(Dataset entries)
━━━━━━━━━━━━━━━━
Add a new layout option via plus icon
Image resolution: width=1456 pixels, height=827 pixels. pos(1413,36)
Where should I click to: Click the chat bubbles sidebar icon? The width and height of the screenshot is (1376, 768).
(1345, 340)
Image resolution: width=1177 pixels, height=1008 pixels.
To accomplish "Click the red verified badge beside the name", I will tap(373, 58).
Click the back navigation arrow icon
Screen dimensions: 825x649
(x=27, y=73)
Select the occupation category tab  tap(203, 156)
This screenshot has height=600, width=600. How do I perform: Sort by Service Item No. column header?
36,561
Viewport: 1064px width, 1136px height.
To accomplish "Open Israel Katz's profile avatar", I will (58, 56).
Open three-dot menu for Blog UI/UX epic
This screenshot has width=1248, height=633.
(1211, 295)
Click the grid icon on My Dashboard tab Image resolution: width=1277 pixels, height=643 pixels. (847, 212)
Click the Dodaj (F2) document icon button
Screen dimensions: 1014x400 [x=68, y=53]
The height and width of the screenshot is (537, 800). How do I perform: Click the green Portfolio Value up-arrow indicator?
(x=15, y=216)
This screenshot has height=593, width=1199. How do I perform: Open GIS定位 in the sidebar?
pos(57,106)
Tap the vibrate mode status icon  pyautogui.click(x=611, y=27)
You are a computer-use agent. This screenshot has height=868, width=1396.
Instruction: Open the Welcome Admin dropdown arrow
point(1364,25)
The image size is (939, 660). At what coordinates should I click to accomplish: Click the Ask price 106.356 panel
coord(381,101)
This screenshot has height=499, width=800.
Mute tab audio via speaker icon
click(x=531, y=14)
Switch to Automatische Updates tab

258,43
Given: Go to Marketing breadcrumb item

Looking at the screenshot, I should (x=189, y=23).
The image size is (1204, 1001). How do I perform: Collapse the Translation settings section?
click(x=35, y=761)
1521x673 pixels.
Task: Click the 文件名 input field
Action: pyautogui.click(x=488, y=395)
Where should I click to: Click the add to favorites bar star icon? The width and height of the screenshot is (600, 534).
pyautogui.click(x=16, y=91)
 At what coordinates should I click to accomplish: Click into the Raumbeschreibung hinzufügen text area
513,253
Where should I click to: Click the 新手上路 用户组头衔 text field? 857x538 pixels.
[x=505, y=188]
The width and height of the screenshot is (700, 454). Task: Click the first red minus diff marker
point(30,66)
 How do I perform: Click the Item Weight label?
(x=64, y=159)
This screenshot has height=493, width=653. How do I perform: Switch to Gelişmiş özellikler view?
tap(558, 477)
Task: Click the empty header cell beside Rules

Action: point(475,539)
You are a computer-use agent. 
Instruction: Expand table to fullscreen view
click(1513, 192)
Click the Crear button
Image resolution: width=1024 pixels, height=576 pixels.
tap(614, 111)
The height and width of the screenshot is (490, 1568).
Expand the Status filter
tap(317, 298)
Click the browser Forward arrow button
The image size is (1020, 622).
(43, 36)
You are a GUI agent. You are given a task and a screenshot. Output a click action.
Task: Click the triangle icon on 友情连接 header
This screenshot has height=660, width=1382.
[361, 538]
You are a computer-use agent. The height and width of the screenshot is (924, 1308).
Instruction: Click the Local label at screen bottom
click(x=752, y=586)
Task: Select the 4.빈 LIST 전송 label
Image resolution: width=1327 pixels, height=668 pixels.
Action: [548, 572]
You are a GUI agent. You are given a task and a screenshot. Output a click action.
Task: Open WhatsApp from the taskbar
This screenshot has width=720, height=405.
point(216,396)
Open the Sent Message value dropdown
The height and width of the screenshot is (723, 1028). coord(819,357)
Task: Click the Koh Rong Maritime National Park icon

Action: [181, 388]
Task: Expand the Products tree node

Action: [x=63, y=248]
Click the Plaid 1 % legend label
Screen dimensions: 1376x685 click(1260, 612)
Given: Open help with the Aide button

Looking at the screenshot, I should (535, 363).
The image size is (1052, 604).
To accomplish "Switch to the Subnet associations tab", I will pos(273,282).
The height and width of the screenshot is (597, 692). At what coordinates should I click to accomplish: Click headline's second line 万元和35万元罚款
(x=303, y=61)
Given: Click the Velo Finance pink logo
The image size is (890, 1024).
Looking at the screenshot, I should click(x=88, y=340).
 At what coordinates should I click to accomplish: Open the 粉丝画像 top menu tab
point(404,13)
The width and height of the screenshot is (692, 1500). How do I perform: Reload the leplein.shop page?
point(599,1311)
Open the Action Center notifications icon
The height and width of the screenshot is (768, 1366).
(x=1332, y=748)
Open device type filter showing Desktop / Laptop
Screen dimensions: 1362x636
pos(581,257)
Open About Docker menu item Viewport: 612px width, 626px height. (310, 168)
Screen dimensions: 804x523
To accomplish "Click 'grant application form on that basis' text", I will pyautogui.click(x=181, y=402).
━━━━━━━━━━━━━━━━
## Required action:
Please copy out each line in the entries that mentions the string "will".

## Solution for this exercise:
To accomplish "Click the red verified badge beside the name", I will tap(373, 58).
To accomplish "Open Israel Katz's profile avatar", I will (58, 56).
To accomplish "Switch to the Subnet associations tab", I will pos(273,282).
To accomplish "Click 'grant application form on that basis' text", I will pyautogui.click(x=181, y=402).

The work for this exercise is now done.